Once again, we see the confirmation of the previous graphs. The Buyers took the sellers to the cleaners in Beverly Hills, demanding deep discounts to close the transactions. In my years as a real estate agent, I’ve never seen an 81% ratio of closing price to original listing price anywhere as we do here in the POST period of Beverly Hills.

We already reviewed the graph showing volume in units. But we want to know how that translated to actual dollars so we can measure volume now by dollars and cents. This measurement highlights the difference between the communities, but is of particular interest to real estate agents, because we are commission based by dollar volume, not unit volume. Here is the data from The MLS for volume by gross dollar. Go ahead and fine tune your conclusions here.



I think we can all arrive at the same conclusion; residential real estate values in single family residences were much more deeply effected in the high-end affluent communities than anywhere else, and in fact real estate continued its march forward in increased values in the lower-end working man communities. I can attest to that because I am in the middle of the working man neighborhoods with a client of ours, making offers in Pico Rivera, Norwalk and Bell Gardens and each time watch the subject property move into multiple offers far above the listed price.

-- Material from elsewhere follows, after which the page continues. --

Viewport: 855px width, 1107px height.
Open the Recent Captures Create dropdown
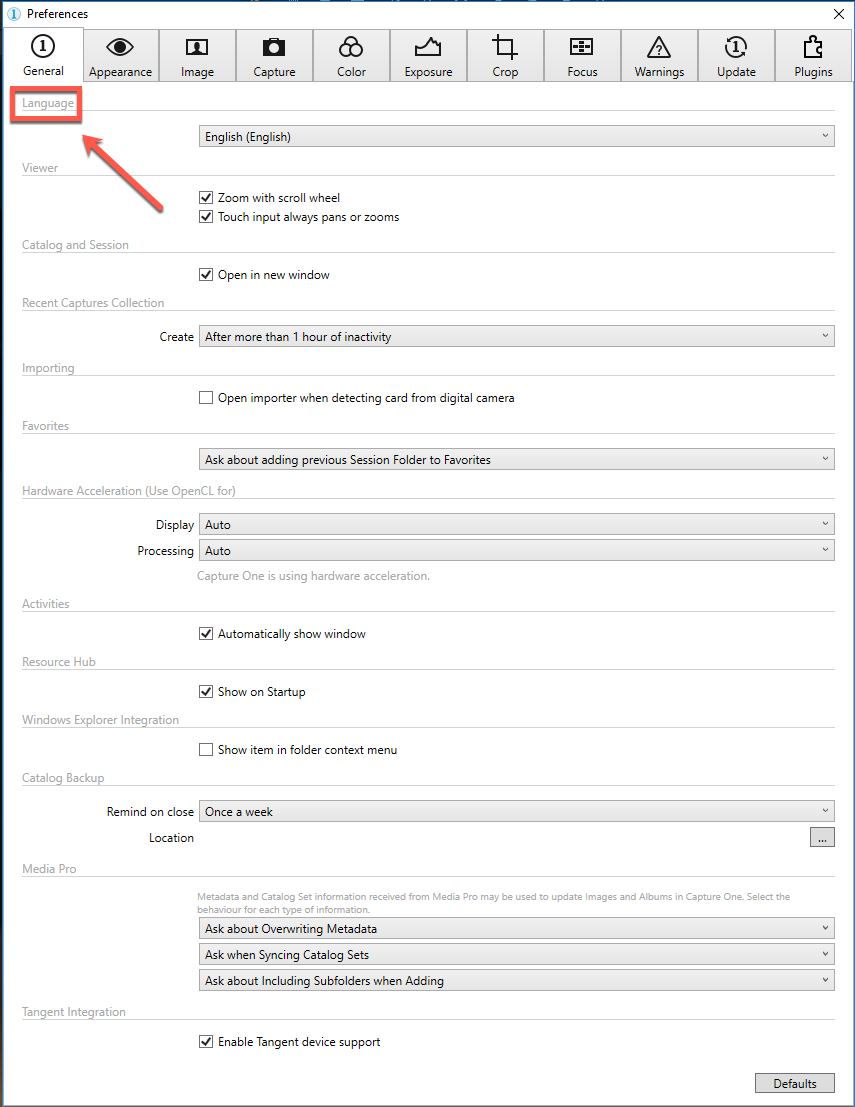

As we move into our new definition of normalcy, I ask all of you to be safe and refuse to let down your guard. Enough people are ignoring the science and moving forward in life on a venue destined for disaster by refusing to wear masks or practice safe distancing. People are dying every day and I don’t want you to be one of them, so please please practice safe distancing, use gloves, wear a mask, wash your hands every two hours and stay at home. Be safe and be healthy.